Source document |

——————

Your grandmother probably called them “passive-aggressive people” while complaining about sneaky, dishonest, or manipulative things they do by habit. They are simply unpleasant people with a sinister undertone of greed and malevolence.
They are actually the most common form of Flying Monkeys — and the weakest form of Narcissists. As people who love to stir the pot, their sexy little thrill is manufacturing harm and causing dismay emotionally for other people then to absolutely deny personal responsibility while smear campaigning the victim.
They are best known for sabotaging scapegoat self-esteem, serenity, and confidence. If they are successful in hurting someone or really causing active harm, their favorite act is to start apologizing all over themselves while consciously lying, gaslighting, and pretending to be unaware they did or said anything with the specific or thoughtless intent to behave in any way that is malevolent.

——————

Dataset excerpts |
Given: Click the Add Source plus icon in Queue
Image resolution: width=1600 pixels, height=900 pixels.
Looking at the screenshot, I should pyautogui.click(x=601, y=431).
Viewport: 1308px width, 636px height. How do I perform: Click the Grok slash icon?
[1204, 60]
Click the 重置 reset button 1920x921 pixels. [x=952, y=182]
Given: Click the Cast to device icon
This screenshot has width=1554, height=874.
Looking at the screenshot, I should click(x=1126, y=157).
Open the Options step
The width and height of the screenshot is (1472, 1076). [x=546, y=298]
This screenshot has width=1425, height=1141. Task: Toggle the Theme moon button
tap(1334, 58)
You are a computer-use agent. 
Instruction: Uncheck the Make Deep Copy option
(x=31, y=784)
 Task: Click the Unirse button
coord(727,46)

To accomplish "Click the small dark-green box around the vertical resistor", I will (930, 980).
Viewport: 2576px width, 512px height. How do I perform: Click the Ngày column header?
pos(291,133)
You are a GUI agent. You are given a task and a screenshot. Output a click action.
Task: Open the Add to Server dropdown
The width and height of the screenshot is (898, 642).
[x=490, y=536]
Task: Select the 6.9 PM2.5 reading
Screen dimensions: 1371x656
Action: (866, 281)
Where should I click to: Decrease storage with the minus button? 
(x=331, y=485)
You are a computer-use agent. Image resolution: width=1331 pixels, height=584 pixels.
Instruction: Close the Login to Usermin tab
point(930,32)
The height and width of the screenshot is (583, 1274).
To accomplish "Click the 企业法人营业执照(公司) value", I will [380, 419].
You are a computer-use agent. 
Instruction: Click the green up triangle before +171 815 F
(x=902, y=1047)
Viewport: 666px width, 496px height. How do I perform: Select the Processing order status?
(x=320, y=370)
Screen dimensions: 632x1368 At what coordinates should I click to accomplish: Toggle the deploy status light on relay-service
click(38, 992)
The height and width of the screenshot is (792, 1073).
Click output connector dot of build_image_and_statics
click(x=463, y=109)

——————

Task directions | Print the passage on passive-aggressive people word for word, starting with "They are actually" and going on through "campaigning the victim.".

Response below |
They are actually the most common form of Flying Monkeys — and the weakest form of Narcissists. As people who love to stir the pot, their sexy little thrill is manufacturing harm and causing dismay emotionally for other people then to absolutely deny personal responsibility while smear campaigning the victim.